▶ [What to do]:
Would you go through the records below and copy each line with the string "agent"?

▶ [Supplied entries]:
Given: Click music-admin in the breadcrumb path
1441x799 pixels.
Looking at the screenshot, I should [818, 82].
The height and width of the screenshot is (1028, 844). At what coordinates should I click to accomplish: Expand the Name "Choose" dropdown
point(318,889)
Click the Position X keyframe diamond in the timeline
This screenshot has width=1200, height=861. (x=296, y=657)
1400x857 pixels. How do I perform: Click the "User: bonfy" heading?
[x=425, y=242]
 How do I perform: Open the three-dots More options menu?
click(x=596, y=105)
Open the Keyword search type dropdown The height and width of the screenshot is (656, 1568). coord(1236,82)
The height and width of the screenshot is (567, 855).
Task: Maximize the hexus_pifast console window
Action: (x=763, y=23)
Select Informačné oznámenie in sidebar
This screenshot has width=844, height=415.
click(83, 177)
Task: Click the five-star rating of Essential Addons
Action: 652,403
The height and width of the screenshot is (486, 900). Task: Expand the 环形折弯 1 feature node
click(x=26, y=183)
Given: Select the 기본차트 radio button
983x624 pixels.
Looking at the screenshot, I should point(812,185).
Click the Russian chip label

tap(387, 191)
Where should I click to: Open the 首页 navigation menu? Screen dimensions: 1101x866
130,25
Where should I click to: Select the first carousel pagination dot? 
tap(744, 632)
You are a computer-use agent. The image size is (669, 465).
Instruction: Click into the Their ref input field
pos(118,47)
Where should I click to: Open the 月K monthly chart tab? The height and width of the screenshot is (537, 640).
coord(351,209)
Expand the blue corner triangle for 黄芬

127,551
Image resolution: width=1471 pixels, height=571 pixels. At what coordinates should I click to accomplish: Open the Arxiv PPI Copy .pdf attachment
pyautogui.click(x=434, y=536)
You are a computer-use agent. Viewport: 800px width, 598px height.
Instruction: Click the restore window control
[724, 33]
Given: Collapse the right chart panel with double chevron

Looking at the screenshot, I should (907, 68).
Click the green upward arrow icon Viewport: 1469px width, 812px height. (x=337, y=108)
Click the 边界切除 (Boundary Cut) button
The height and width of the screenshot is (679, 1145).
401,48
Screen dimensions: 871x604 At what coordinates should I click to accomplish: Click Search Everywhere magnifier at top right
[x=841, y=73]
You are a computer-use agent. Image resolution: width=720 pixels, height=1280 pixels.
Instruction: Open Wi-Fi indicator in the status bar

▶ [Task output]:
You are a computer-use agent. The image size is (669, 465).
You are a computer-use agent. Viewport: 800px width, 598px height.
You are a computer-use agent. Image resolution: width=720 pixels, height=1280 pixels.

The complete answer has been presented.